Question

The specific heat at constant volume for the monoatomic argon is 0.075 kcal/kg-K whereas its gram molecular specific heat $C_{v} = 2.98$cal/mole/K. The mass of the argon atom is (Avogadro’s number $= 6.02 \times 10^{23}$molecules/mole)

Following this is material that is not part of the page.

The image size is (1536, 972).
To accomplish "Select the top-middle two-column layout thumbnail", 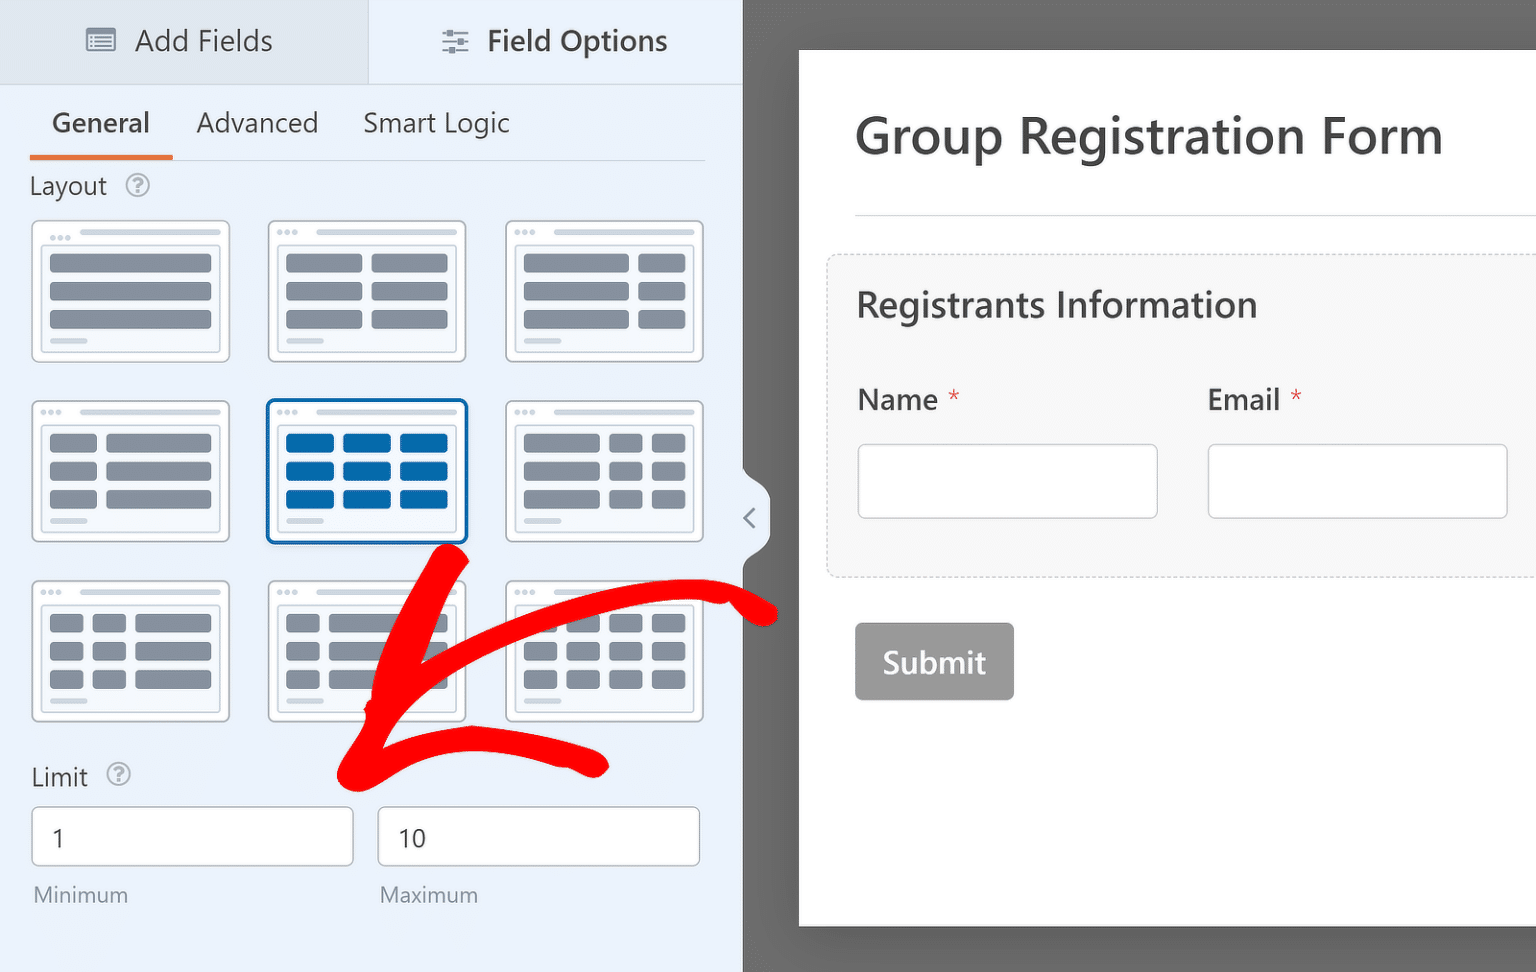I will (367, 291).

• A. $6.60 \times 10^{- 23}gm$
• B. $3.30 \times 10^{- 23}gm$
• C. $2.20 \times 10^{- 23}gm$
• D. $13.20 \times 10^{- 23}gm$

Answer 1

Answer: (A)

$6.60 \times 10^{- 23}gm$

Answer 2

Molar specific heat = Molecular weight × Gram specific heat

$C_{v} = M \times c_{v}$

⇒$2.98\frac{calorie}{mole \times kelvin} = M \times 0.075\frac{kcal}{kg - kelvin} = M \times \frac{0.075 \times 10^{3}}{10^{3}}\frac{calorie}{gm \times kelvin}$

∴ molecular weight of argon $M = \frac{2.98}{0.075} = 39.7gm$

i.e. mass of $6.023 \times 10^{23}$atom = 39.7 gm ∴ mass of single atom $= \frac{39.7}{6.023 \times 10^{23}} = 6.60 \times 10^{- 23}gm$.